In today’s edition
- Amazon Prime introduces ad-supported tier
- Lululemon and Peloton form a partnership
- Chase UK takes a stand against crypto purchases
- Hollywood takes on AI
U.S. stocks concluded a tumultuous September with increased volatility as elevated Treasury yields, soaring oil prices, and anticipation of enduring high interest rates by the Federal Reserve impacted the markets. Despite aligned inflation data with the Personal Consumption Expenditure Index (PCE) showing a 0.4% rise in August, the markets remained unsettled.
The S&P 500 Index experienced a fourth consecutive weekly drop. By the week’s close, the S&P 500 was down 0.7% for the week, the Dow Jones had fallen 1.3%, and the Nasdaq Composite was up by 0.1%.
Market close data: Week of Sep 25-29, 2023
Amazon Prime Video is introducing an ad-supported tier in the US by early 2024, with an additional $2.99 monthly charge for an ad-free experience. This move is designed to support Amazon’s increasing content spending, which grew by 28% to $16.6 billion in 2022. Advertising on Amazon has been a significant revenue stream, with a recent quarter recording $10.7 billion from ads, outperforming platforms such as YouTube, and Twitter combined. Despite its size, Amazon’s ad business only accounted for approximately 8% of its $134 billion net sales during the period. Notably, while the ads on Prime Video will generate revenue, they are expected to be less profitable than regular Amazon ads due to the absence of “high intent” from viewers.
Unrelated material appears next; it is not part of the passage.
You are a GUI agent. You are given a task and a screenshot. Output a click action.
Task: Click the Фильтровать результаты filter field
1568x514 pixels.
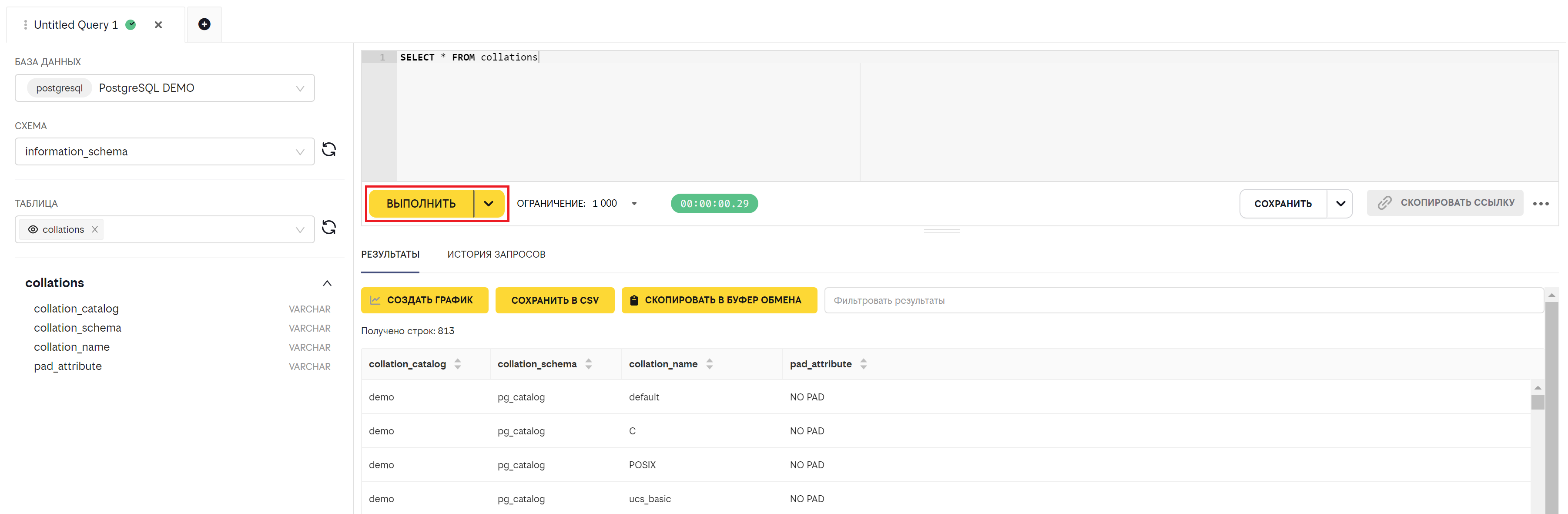tap(1183, 300)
Lululemon and Peloton have announced a five-year partnership to release a line of co-branded clothing and collaborate on content for Lululemon’s exercise app. This partnership follows Lululemon’s $500 million acquisition of Mirror in 2020, a move to enter the at-home fitness market and compete with Peloton during the pandemic’s at-home fitness surge. However, Lululemon plans to cease the sales of its Mirror hardware by the end of 2023. Peloton had also entered the apparel market, previously causing a legal dispute with Lululemon over design infringement, which was settled out of court. The collaboration appears more crucial for Peloton, whose market cap has decreased by 97% since its peak during the pandemic, while Lululemon has maintained most of its pandemic gains due to sustained demand for premium activewear.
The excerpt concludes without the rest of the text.